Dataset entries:
# # # #

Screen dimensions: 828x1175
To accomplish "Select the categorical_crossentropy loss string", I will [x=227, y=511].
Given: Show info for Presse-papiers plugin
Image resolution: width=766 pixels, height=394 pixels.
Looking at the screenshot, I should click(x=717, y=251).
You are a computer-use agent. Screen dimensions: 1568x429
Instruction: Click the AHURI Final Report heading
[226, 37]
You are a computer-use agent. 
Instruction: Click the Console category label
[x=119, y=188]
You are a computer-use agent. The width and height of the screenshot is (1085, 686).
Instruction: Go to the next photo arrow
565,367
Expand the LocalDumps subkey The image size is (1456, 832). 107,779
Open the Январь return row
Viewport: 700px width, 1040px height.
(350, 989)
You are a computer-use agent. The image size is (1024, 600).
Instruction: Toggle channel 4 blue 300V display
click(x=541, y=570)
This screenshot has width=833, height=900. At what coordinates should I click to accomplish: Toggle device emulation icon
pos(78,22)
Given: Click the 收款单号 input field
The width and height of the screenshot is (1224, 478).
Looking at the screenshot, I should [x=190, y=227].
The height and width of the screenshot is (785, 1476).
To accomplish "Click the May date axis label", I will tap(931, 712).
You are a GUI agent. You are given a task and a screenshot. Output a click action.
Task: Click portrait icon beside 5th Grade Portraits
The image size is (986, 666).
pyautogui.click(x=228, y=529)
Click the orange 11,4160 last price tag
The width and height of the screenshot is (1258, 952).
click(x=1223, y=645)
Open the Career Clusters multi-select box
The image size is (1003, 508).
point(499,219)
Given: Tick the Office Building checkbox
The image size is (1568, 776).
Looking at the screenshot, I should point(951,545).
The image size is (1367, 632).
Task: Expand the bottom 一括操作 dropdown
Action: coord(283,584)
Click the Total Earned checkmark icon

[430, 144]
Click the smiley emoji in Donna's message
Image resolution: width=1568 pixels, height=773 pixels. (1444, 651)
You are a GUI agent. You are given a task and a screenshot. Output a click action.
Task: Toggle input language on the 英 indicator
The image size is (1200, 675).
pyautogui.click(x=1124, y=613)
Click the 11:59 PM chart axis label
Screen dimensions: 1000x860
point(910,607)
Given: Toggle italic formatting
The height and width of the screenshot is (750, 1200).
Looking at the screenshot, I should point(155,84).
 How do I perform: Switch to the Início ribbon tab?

# # # #

In full and without error, retype the entries above.

Screen dimensions: 828x1175
To accomplish "Select the categorical_crossentropy loss string", I will [x=227, y=511].
Given: Show info for Presse-papiers plugin
Image resolution: width=766 pixels, height=394 pixels.
Looking at the screenshot, I should click(x=717, y=251).
You are a computer-use agent. Screen dimensions: 1568x429
Instruction: Click the AHURI Final Report heading
[226, 37]
You are a computer-use agent. 
Instruction: Click the Console category label
[x=119, y=188]
You are a computer-use agent. The width and height of the screenshot is (1085, 686).
Instruction: Go to the next photo arrow
565,367
Expand the LocalDumps subkey The image size is (1456, 832). 107,779
Open the Январь return row
Viewport: 700px width, 1040px height.
(350, 989)
You are a computer-use agent. The image size is (1024, 600).
Instruction: Toggle channel 4 blue 300V display
click(x=541, y=570)
This screenshot has width=833, height=900. At what coordinates should I click to accomplish: Toggle device emulation icon
pos(78,22)
Given: Click the 收款单号 input field
The width and height of the screenshot is (1224, 478).
Looking at the screenshot, I should [x=190, y=227].
The height and width of the screenshot is (785, 1476).
To accomplish "Click the May date axis label", I will tap(931, 712).
You are a GUI agent. You are given a task and a screenshot. Output a click action.
Task: Click portrait icon beside 5th Grade Portraits
The image size is (986, 666).
pyautogui.click(x=228, y=529)
Click the orange 11,4160 last price tag
The width and height of the screenshot is (1258, 952).
click(x=1223, y=645)
Open the Career Clusters multi-select box
The image size is (1003, 508).
point(499,219)
Given: Tick the Office Building checkbox
The image size is (1568, 776).
Looking at the screenshot, I should point(951,545).
The image size is (1367, 632).
Task: Expand the bottom 一括操作 dropdown
Action: coord(283,584)
Click the Total Earned checkmark icon

[430, 144]
Click the smiley emoji in Donna's message
Image resolution: width=1568 pixels, height=773 pixels. (1444, 651)
You are a GUI agent. You are given a task and a screenshot. Output a click action.
Task: Toggle input language on the 英 indicator
The image size is (1200, 675).
pyautogui.click(x=1124, y=613)
Click the 11:59 PM chart axis label
Screen dimensions: 1000x860
point(910,607)
Given: Toggle italic formatting
The height and width of the screenshot is (750, 1200).
Looking at the screenshot, I should point(155,84).
 How do I perform: Switch to the Início ribbon tab?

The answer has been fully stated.